* Kutipan Sumber
================================
Dengan karya semenarik itu, akan sangat wajar bila penggemar mereka berharap ada hal baru. Sayapun demikian. Setelah rilis, saya menemui Fahem dan Mayed. Bertanya tentang planning dan tetek bengek ke depannya. "Ya nyante dulu. Habis itu gas materi-materi album kedua," kata mereka. Sebuah janji yang belum kelihatan hilalnya. Hingga hari ini.
 
Bahkan buruknya: Mereka terpantau tak aktif. (Paling banter ya tiga-empat panggungan dan beberapa post IG).
 
Mengenai kenapanya, saya tidak tahu. Satu yang pasti, Fahem lebih fokus membangun solo project-nya. (Yang dalam beberapa hal, sepertinya lebih worth it dikejar). Namun dari beberapa chat dengannya, saya bisa mencium bau-bau kerinduannya akan atmosfer ben-ben'an; bikin lagu bareng, berdebat aransemen, dan sebagainya.
================================
* Data Ditampilkan
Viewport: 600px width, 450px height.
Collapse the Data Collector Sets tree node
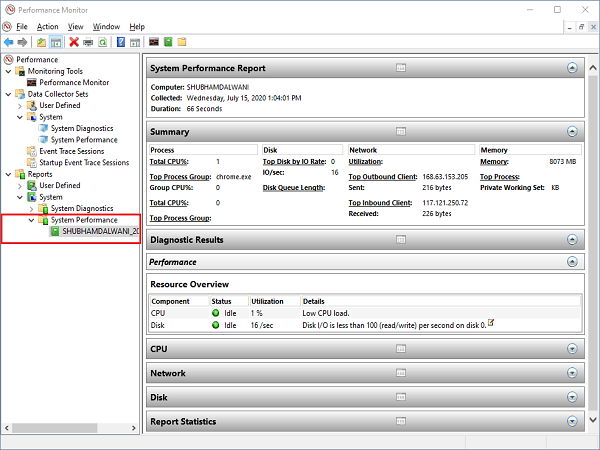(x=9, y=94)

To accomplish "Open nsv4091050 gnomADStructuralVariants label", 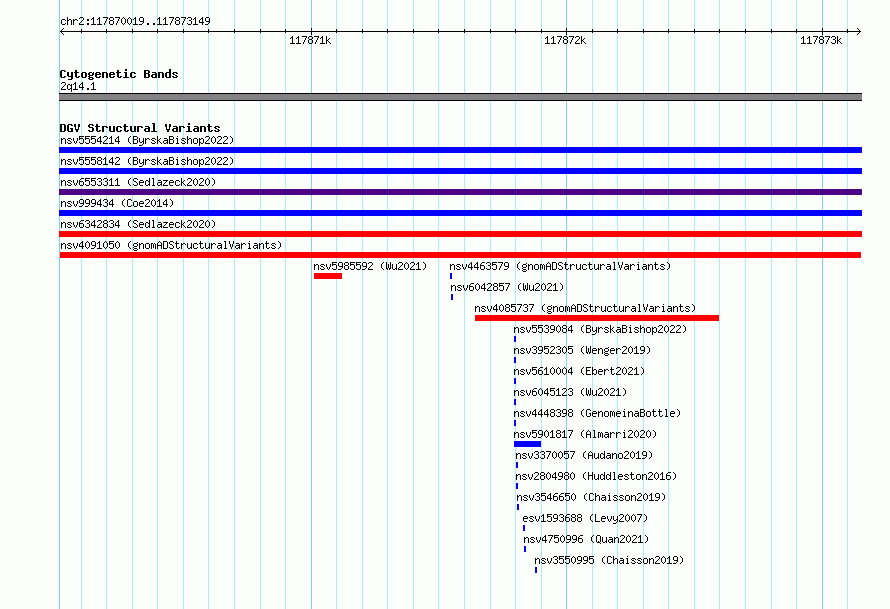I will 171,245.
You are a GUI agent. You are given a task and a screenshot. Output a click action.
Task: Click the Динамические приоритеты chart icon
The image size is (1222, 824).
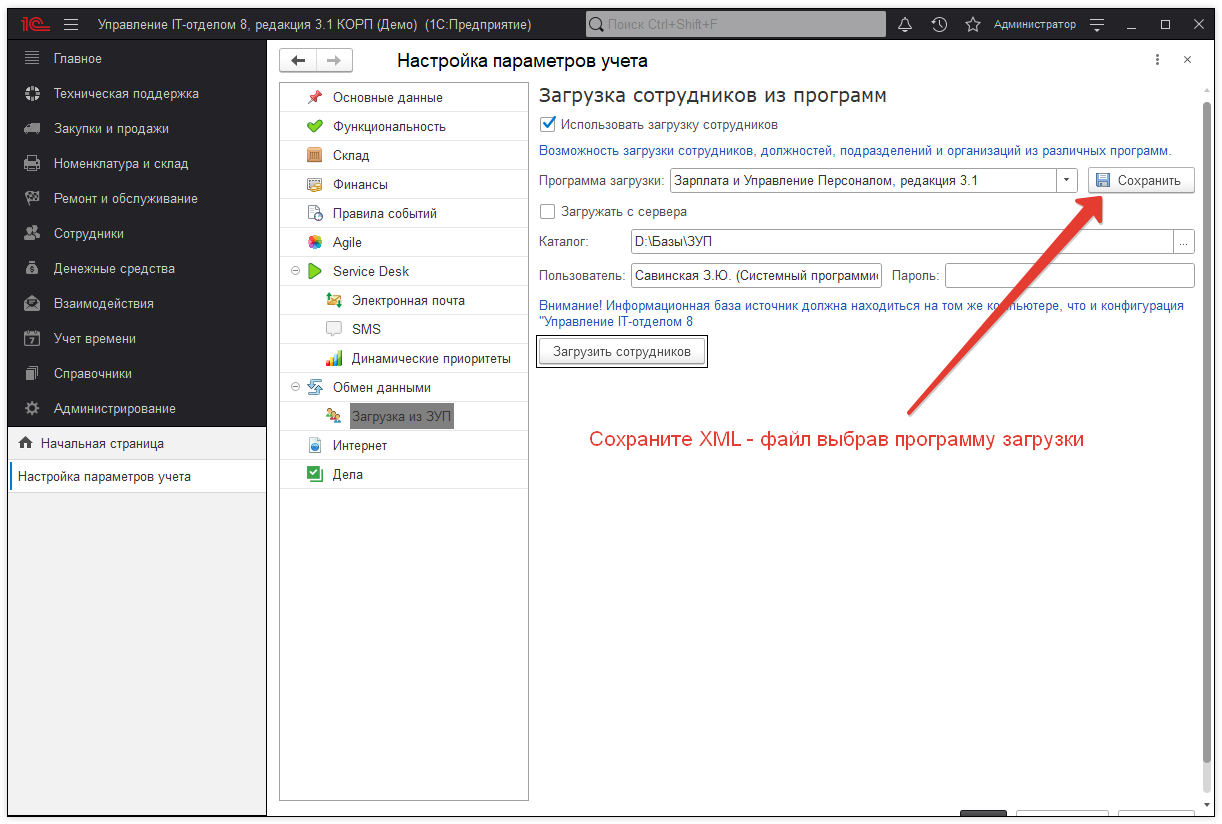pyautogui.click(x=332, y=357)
================================
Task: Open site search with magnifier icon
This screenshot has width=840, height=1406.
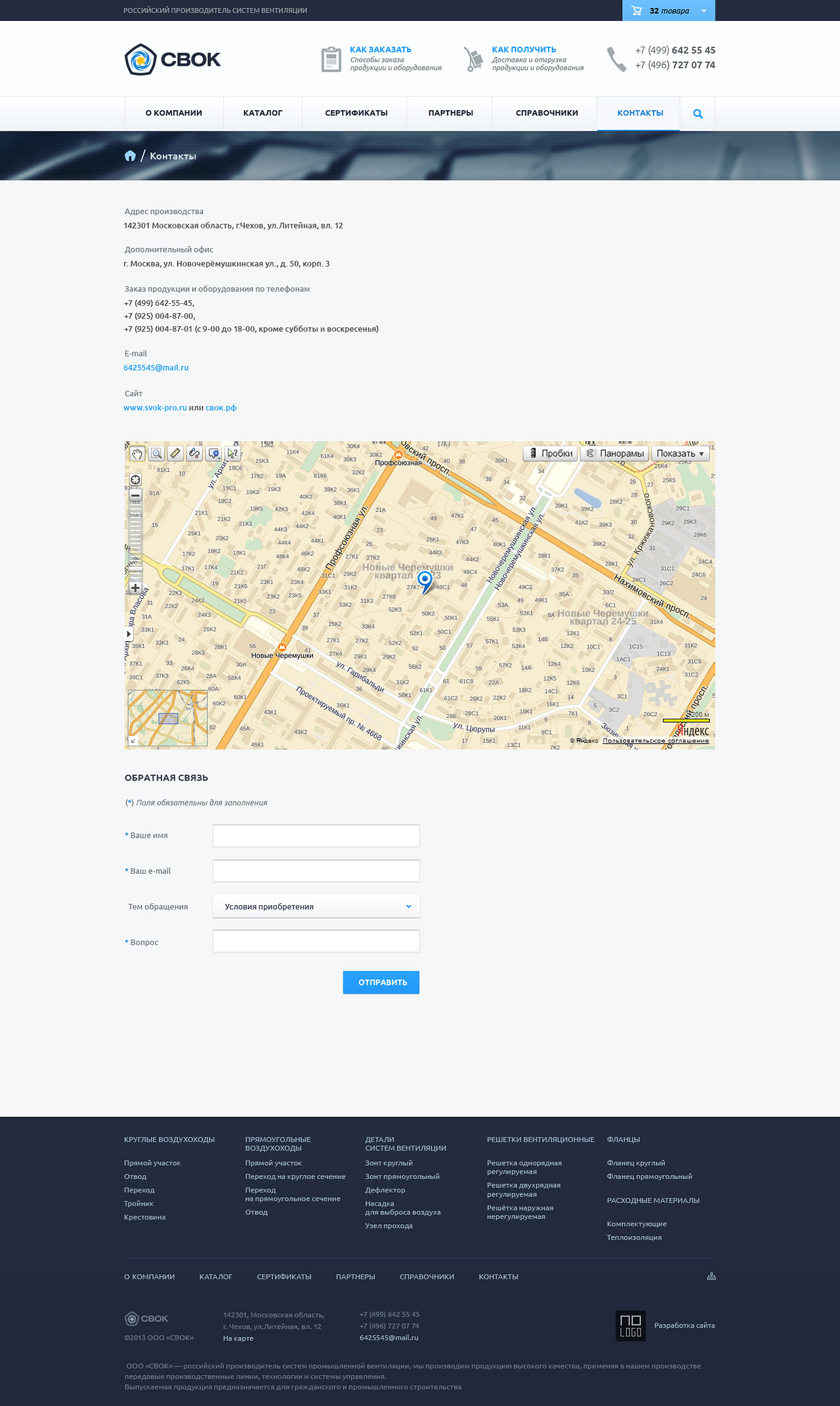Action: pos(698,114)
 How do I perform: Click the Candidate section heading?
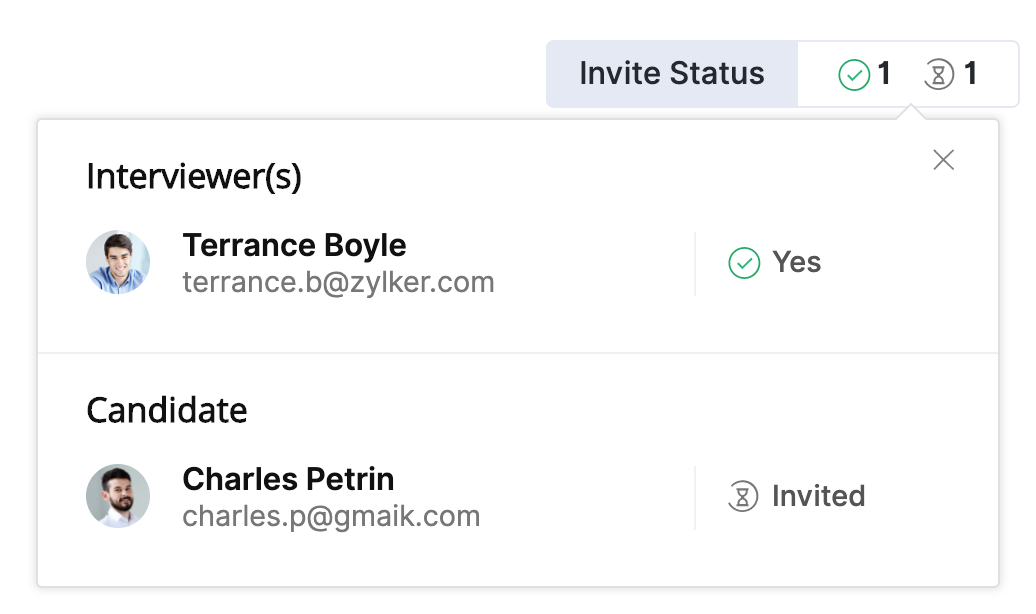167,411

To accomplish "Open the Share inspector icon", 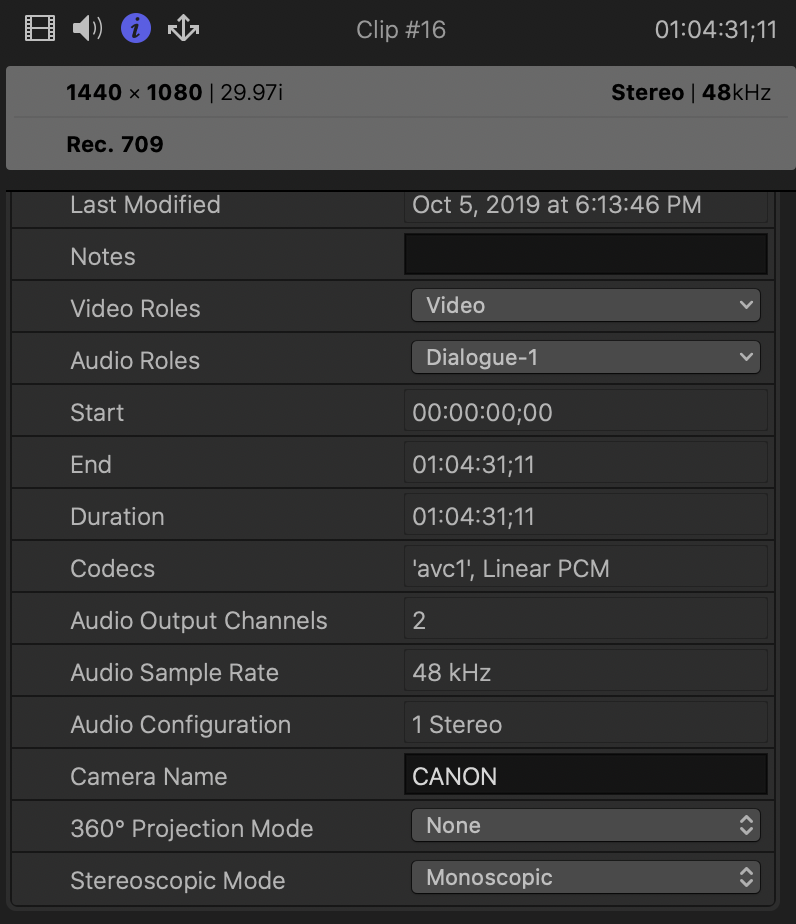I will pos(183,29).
================================
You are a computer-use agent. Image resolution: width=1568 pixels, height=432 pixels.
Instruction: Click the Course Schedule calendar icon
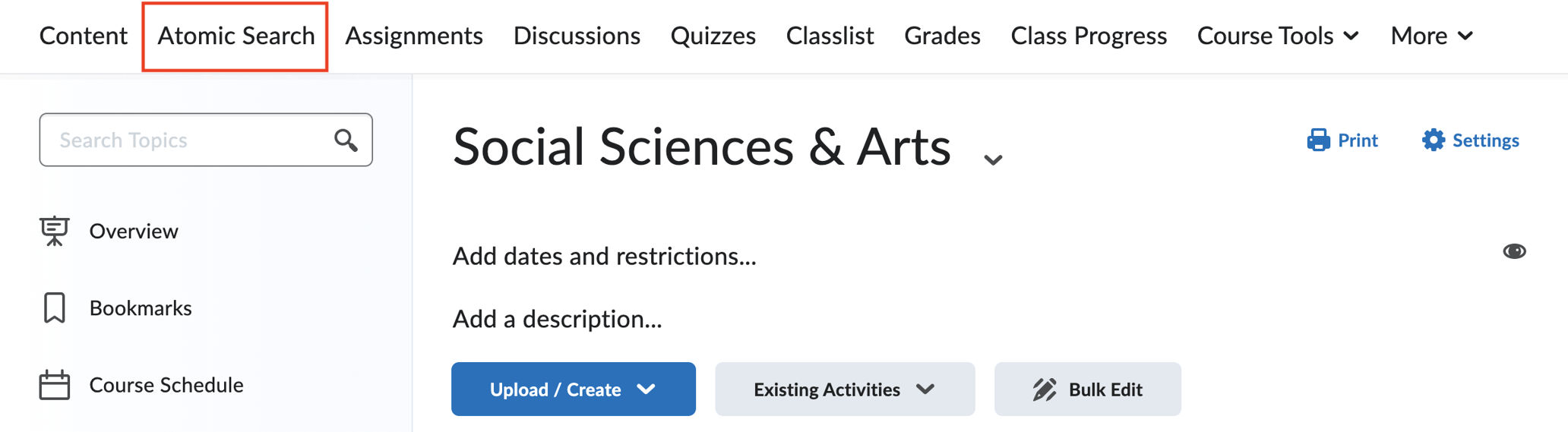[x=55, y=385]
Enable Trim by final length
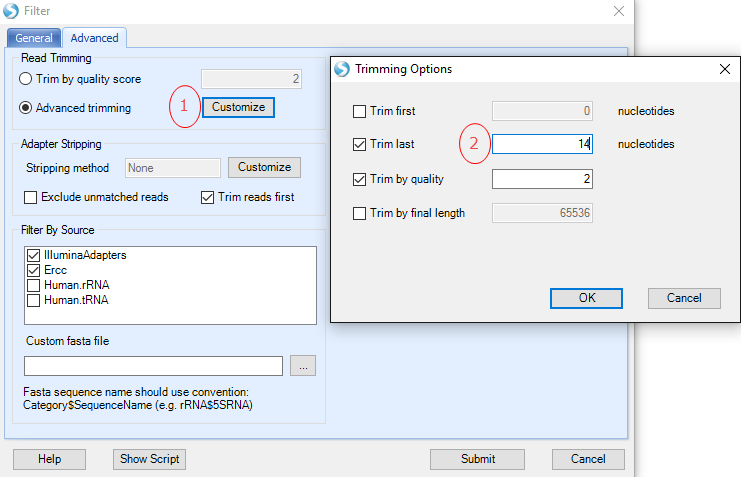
================================
* Daftar Tugas
1. Tuliskan ulang bagian kutipan tentang Fahem dan Mayed dari "Dengan karya semenarik" hingga "beberapa post IG)." tanpa mengubah apa pun.
2. Sambung kutipan tentang Fahem dan Mayed dengan bagian berikutnya, dimulai setelah kalimat terakhir yang tercantum.

* Jawaban Berurutan
1.
Dengan karya semenarik itu, akan sangat wajar bila penggemar mereka berharap ada hal baru. Sayapun demikian. Setelah rilis, saya menemui Fahem dan Mayed. Bertanya tentang planning dan tetek bengek ke depannya. "Ya nyante dulu. Habis itu gas materi-materi album kedua," kata mereka. Sebuah janji yang belum kelihatan hilalnya. Hingga hari ini.
 
Bahkan buruknya: Mereka terpantau tak aktif. (Paling banter ya tiga-empat panggungan dan beberapa post IG).

2.
Well, perkara ini sebenarnya sudah biasa. Band memang lalu lalang, berlalu dan menghilang. Harus selalu dimaafkan karena siklusnya memang seperti itu, to? Tapi ya itu lho brengseknya: Heterochromia adalah album menarik; potensial untuk dilanjutkan, dieksplor lagi, dan mempunyai sekuel. Inilah yang membuat saya punya semacam love-hate thingy dengan mereka. Like, Heeey! Kalian habis rilis karya bagus, bikin orang-orang (saya, salah satunya) jatuh cinta, dan lalu menghilang begitu saja? Mana tanggung jawabmu!? Bajingan! (Izinkan saya rada egois sebentar, okay?)
 
Namun kembali lagi, sepertinya saya dan kalian harus belajar mengikhlaskan. menerima fakta bahwa tak semua orang siap berjibaku dalam dunia musik yang mahal secara produksi, namun minim bahkan gratis secara apresiasi ini. Dan untuk ini, saya akan mengulangi apa yang saya tulis tentang Oddwain– band bagus lain seangkatan mereka:
 
Tak pernah ada masalah dengan Morisade, atau band-band bagus lain yang hampir hingga benar-benar memilih berhenti. Mereka hanyalah gerombolan yang ingin bermusik, memotret apapun yang terjadi baik di sekitar maupun di dalam pikiran mereka; bersenang-senang, melakukan hal yang mereka cinta. Ya kebetulan saja, mereka ditakdirkan (baca: dikutuk) menghasilkan karya yang bagus.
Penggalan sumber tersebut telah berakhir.